Garibaldi, dopo di aver pronunziato questo discorso così conforme, rispetto alla questione del Papato, al programma del Governo di Vittorio Emanuele, si sedè e accettò una pasta e un mezzo bicchiere di Marsala. Dopo cinque minuti di raccoglimento, alzò il bicchiere e bevve a Roma «iniziatrice della fratellanza dei popoli». Mille voci risposero al brindisi, e quando stava per andarsene due cittadini gli presentarono il cappello, che portava nel lasciar Roma nel 1849.

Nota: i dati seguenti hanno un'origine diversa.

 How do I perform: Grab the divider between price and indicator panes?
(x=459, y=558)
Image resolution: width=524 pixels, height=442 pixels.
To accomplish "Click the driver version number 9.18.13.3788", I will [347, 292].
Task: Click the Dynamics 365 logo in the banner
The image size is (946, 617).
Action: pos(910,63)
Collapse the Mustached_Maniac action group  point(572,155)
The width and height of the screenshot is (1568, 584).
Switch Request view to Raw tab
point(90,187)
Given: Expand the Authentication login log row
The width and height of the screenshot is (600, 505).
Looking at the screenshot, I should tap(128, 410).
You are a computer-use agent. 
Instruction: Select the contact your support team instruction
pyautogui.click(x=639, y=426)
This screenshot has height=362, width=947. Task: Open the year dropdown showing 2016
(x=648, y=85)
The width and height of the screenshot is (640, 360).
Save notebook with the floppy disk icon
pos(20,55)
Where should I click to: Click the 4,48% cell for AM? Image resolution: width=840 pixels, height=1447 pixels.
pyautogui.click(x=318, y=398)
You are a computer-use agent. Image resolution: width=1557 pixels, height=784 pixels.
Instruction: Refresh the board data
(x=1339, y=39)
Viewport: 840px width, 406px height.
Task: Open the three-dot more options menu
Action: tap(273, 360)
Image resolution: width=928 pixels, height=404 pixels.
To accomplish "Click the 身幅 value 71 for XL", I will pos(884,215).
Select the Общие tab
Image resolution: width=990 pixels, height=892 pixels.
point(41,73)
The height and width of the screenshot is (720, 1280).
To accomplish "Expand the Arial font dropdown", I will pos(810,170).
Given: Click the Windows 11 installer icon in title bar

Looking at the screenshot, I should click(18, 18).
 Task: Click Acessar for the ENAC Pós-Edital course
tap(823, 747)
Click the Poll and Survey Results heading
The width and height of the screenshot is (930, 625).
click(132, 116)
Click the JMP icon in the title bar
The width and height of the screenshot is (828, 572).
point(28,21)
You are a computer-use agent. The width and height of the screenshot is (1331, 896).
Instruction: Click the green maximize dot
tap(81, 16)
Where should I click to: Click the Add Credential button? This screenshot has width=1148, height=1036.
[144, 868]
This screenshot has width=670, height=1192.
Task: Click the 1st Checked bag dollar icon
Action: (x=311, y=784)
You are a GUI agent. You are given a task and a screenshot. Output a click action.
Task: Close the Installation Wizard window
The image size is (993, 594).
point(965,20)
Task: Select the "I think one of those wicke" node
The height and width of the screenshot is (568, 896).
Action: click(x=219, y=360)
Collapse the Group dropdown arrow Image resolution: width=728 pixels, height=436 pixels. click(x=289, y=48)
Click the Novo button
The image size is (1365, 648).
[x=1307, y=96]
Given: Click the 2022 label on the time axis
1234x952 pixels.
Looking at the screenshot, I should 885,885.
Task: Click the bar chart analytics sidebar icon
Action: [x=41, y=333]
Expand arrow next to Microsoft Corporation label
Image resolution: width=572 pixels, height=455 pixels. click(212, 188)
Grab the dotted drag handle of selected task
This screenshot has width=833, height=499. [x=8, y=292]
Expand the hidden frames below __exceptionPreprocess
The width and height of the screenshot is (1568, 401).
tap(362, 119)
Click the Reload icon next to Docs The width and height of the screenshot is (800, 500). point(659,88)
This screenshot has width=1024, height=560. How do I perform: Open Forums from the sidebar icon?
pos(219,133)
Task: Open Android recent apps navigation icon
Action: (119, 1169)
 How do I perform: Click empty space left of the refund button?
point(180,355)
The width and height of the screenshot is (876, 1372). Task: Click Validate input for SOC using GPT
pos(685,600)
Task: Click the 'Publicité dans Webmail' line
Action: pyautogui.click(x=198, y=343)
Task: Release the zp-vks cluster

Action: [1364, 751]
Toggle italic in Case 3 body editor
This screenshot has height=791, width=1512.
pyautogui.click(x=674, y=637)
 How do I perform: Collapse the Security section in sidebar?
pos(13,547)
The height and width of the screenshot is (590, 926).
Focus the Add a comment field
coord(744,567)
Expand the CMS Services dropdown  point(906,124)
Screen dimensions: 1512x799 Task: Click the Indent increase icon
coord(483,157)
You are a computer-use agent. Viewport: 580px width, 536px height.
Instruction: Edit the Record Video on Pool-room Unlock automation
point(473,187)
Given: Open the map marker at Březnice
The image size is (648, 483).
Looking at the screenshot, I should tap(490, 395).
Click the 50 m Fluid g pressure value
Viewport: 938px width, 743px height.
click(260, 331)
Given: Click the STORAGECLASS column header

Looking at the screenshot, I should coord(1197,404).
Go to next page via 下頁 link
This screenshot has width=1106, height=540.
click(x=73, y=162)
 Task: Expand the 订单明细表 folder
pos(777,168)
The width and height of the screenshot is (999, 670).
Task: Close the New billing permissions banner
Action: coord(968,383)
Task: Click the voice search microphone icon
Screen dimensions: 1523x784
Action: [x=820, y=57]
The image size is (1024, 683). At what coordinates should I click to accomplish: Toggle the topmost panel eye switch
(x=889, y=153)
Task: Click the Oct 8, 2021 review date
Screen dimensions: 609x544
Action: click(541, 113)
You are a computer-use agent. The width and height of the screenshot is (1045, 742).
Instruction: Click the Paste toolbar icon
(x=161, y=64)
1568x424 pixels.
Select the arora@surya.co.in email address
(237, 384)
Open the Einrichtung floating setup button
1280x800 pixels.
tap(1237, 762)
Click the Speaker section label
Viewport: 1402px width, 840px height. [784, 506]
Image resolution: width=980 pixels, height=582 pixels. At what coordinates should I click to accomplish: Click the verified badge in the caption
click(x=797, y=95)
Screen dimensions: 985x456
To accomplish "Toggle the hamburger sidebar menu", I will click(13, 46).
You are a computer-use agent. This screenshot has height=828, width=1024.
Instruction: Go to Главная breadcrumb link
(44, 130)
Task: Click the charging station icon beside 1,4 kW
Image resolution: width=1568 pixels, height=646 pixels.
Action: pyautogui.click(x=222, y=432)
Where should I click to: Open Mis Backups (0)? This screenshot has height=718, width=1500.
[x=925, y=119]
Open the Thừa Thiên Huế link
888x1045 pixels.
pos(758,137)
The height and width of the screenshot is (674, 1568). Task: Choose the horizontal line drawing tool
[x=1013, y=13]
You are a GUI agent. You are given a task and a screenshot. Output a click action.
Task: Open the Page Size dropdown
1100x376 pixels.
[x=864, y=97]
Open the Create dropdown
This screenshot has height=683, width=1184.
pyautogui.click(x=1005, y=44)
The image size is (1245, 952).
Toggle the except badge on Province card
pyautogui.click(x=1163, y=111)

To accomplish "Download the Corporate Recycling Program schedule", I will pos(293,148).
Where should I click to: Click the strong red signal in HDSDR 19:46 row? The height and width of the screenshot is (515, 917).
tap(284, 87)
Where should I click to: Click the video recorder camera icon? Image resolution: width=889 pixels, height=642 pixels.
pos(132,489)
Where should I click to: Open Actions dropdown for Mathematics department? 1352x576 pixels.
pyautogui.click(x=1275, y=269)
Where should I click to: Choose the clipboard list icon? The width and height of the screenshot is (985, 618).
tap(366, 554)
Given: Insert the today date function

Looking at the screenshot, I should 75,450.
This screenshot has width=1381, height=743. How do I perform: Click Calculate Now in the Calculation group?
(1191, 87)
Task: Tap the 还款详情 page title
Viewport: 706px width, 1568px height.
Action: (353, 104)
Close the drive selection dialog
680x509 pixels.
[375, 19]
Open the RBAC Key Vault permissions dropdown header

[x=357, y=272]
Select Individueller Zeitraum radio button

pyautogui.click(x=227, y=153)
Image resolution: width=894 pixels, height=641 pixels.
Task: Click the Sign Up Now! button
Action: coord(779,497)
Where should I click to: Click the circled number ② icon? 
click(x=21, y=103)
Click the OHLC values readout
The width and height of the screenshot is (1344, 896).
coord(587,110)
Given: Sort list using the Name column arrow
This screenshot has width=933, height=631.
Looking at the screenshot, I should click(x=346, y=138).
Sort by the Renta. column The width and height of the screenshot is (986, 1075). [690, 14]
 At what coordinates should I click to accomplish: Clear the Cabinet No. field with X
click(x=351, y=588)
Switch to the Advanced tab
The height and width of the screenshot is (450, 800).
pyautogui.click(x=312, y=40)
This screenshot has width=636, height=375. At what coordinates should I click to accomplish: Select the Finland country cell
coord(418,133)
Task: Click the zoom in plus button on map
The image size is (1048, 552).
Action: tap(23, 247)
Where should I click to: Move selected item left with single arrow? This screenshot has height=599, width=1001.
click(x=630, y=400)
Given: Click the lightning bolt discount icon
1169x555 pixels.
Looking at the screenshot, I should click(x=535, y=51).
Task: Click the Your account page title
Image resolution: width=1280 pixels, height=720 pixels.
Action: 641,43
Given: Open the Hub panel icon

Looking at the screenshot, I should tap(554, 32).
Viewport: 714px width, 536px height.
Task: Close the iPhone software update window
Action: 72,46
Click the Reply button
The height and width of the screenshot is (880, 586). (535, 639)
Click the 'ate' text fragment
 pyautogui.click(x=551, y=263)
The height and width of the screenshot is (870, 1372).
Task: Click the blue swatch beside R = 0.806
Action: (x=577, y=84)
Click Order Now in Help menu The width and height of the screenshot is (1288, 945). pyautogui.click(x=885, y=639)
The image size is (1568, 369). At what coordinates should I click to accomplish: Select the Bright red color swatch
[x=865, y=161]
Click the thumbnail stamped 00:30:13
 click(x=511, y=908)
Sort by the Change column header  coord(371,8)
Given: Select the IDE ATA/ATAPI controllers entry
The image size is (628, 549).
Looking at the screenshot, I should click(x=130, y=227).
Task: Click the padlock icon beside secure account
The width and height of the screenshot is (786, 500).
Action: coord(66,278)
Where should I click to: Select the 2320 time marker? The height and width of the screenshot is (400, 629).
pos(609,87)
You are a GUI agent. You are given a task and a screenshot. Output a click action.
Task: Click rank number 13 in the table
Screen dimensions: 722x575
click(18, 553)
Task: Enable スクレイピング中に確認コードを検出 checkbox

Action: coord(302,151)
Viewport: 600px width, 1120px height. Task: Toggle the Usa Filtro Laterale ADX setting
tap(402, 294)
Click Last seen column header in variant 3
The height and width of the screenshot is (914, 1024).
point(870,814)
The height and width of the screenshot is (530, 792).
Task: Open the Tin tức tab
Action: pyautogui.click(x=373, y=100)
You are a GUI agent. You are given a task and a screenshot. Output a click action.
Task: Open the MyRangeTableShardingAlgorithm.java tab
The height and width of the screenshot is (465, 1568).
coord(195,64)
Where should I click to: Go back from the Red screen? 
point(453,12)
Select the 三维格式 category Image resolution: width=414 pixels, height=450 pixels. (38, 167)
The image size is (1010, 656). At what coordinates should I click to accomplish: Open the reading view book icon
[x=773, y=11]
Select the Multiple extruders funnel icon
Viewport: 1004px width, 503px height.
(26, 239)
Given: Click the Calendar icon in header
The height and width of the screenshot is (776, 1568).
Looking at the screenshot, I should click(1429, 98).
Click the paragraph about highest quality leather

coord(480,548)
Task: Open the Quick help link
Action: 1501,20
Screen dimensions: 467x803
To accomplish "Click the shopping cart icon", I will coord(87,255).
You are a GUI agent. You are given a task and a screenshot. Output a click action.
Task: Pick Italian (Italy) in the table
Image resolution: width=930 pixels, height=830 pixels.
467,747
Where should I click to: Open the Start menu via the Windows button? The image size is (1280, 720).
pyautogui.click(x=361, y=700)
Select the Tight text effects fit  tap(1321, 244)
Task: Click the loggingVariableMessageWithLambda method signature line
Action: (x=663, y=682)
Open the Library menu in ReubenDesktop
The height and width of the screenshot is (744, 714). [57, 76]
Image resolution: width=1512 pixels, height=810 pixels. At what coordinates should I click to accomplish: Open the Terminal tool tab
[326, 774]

In quel tempo i dolori artritici gli davano un poco di tregua, e Garibaldi ne profittava per uscire di frequente. Una mattina, invitato dal Sella e dal Breda, capo della società veneta, assuntrice dei lavori, andò a visitare il nuovo palazzo delle Finanze, che già aveva raggiunto il primo piano, e profittò anche di quella occasione per parlare dei suoi disegni di risanamento di Roma. Ho detto che quei disegni erano divenuti per lui un’idea fissa, ed è vero; ma in fondo a quell’idea c’era un desiderio potente di rigenerazione della città. Non avendo potuto rendere con le armi Roma all’Italia, ambiva di legare il suo nome a qualche grande opera di somma utilità per questa Roma, che aveva allietato di sogni gloriosi la sua giovinezza.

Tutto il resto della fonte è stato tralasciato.